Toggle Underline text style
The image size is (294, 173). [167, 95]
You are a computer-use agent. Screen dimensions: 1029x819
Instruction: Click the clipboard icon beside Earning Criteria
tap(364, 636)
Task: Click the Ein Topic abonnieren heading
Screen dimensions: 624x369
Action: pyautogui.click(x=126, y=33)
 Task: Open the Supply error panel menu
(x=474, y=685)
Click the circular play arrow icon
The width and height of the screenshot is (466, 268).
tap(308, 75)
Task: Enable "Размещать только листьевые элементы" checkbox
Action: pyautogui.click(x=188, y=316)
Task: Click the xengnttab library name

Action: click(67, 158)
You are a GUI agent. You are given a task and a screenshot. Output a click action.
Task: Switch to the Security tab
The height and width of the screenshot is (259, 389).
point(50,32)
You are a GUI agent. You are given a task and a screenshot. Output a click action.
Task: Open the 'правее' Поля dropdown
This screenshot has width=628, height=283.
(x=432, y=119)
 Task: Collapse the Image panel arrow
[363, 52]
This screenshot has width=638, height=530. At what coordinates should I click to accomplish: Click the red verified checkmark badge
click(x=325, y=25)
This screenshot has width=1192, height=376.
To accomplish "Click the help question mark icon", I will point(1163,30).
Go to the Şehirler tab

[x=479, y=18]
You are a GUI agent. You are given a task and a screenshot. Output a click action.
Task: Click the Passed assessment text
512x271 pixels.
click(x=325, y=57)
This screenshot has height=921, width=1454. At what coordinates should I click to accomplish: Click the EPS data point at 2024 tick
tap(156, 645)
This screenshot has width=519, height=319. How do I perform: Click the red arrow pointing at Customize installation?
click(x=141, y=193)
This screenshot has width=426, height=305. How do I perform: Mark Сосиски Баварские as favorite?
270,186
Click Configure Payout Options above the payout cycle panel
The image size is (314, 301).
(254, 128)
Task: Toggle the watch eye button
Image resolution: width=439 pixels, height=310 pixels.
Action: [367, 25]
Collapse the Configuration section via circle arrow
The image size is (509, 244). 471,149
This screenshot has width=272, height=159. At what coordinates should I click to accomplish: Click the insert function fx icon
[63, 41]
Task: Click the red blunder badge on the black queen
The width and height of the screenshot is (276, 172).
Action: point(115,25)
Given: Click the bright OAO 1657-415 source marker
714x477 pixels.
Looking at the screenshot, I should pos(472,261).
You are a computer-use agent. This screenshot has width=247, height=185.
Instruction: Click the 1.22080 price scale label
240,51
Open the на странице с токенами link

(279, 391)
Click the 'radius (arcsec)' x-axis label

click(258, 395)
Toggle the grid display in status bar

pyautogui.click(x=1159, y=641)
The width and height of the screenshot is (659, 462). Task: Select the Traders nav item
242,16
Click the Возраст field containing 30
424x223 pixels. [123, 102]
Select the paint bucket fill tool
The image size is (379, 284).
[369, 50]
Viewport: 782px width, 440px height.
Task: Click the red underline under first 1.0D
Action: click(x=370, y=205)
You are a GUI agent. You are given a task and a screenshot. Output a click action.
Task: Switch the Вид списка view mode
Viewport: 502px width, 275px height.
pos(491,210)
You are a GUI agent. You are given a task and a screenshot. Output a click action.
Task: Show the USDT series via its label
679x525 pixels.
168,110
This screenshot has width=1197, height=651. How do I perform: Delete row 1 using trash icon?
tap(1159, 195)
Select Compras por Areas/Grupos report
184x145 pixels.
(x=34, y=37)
== == ==
*AIM OF THE EXERCISE*. Transcribe all of the data exactly, leaving no line out.

*WRITTEN ANSWER*.
Toggle Underline text style
The image size is (294, 173). [167, 95]
You are a computer-use agent. Screen dimensions: 1029x819
Instruction: Click the clipboard icon beside Earning Criteria
tap(364, 636)
Task: Click the Ein Topic abonnieren heading
Screen dimensions: 624x369
Action: pyautogui.click(x=126, y=33)
 Task: Open the Supply error panel menu
(x=474, y=685)
Click the circular play arrow icon
The width and height of the screenshot is (466, 268).
tap(308, 75)
Task: Enable "Размещать только листьевые элементы" checkbox
Action: pyautogui.click(x=188, y=316)
Task: Click the xengnttab library name

Action: click(67, 158)
You are a GUI agent. You are given a task and a screenshot. Output a click action.
Task: Switch to the Security tab
The height and width of the screenshot is (259, 389).
point(50,32)
You are a GUI agent. You are given a task and a screenshot. Output a click action.
Task: Open the 'правее' Поля dropdown
This screenshot has width=628, height=283.
(x=432, y=119)
 Task: Collapse the Image panel arrow
[363, 52]
This screenshot has width=638, height=530. At what coordinates should I click to accomplish: Click the red verified checkmark badge
click(x=325, y=25)
This screenshot has width=1192, height=376.
To accomplish "Click the help question mark icon", I will point(1163,30).
Go to the Şehirler tab

[x=479, y=18]
You are a GUI agent. You are given a task and a screenshot. Output a click action.
Task: Click the Passed assessment text
512x271 pixels.
click(x=325, y=57)
This screenshot has height=921, width=1454. At what coordinates should I click to accomplish: Click the EPS data point at 2024 tick
tap(156, 645)
This screenshot has width=519, height=319. How do I perform: Click the red arrow pointing at Customize installation?
click(x=141, y=193)
This screenshot has width=426, height=305. How do I perform: Mark Сосиски Баварские as favorite?
270,186
Click Configure Payout Options above the payout cycle panel
The image size is (314, 301).
(254, 128)
Task: Toggle the watch eye button
Image resolution: width=439 pixels, height=310 pixels.
Action: [367, 25]
Collapse the Configuration section via circle arrow
The image size is (509, 244). 471,149
This screenshot has width=272, height=159. At what coordinates should I click to accomplish: Click the insert function fx icon
[63, 41]
Task: Click the red blunder badge on the black queen
The width and height of the screenshot is (276, 172).
Action: point(115,25)
Given: Click the bright OAO 1657-415 source marker
714x477 pixels.
Looking at the screenshot, I should pos(472,261).
You are a computer-use agent. This screenshot has width=247, height=185.
Instruction: Click the 1.22080 price scale label
240,51
Open the на странице с токенами link

(279, 391)
Click the 'radius (arcsec)' x-axis label

click(258, 395)
Toggle the grid display in status bar

pyautogui.click(x=1159, y=641)
The width and height of the screenshot is (659, 462). Task: Select the Traders nav item
242,16
Click the Возраст field containing 30
424x223 pixels. [123, 102]
Select the paint bucket fill tool
The image size is (379, 284).
[369, 50]
Viewport: 782px width, 440px height.
Task: Click the red underline under first 1.0D
Action: click(x=370, y=205)
You are a GUI agent. You are given a task and a screenshot. Output a click action.
Task: Switch the Вид списка view mode
Viewport: 502px width, 275px height.
pos(491,210)
You are a GUI agent. You are given a task and a screenshot. Output a click action.
Task: Show the USDT series via its label
679x525 pixels.
168,110
This screenshot has width=1197, height=651. How do I perform: Delete row 1 using trash icon?
tap(1159, 195)
Select Compras por Areas/Grupos report
184x145 pixels.
(x=34, y=37)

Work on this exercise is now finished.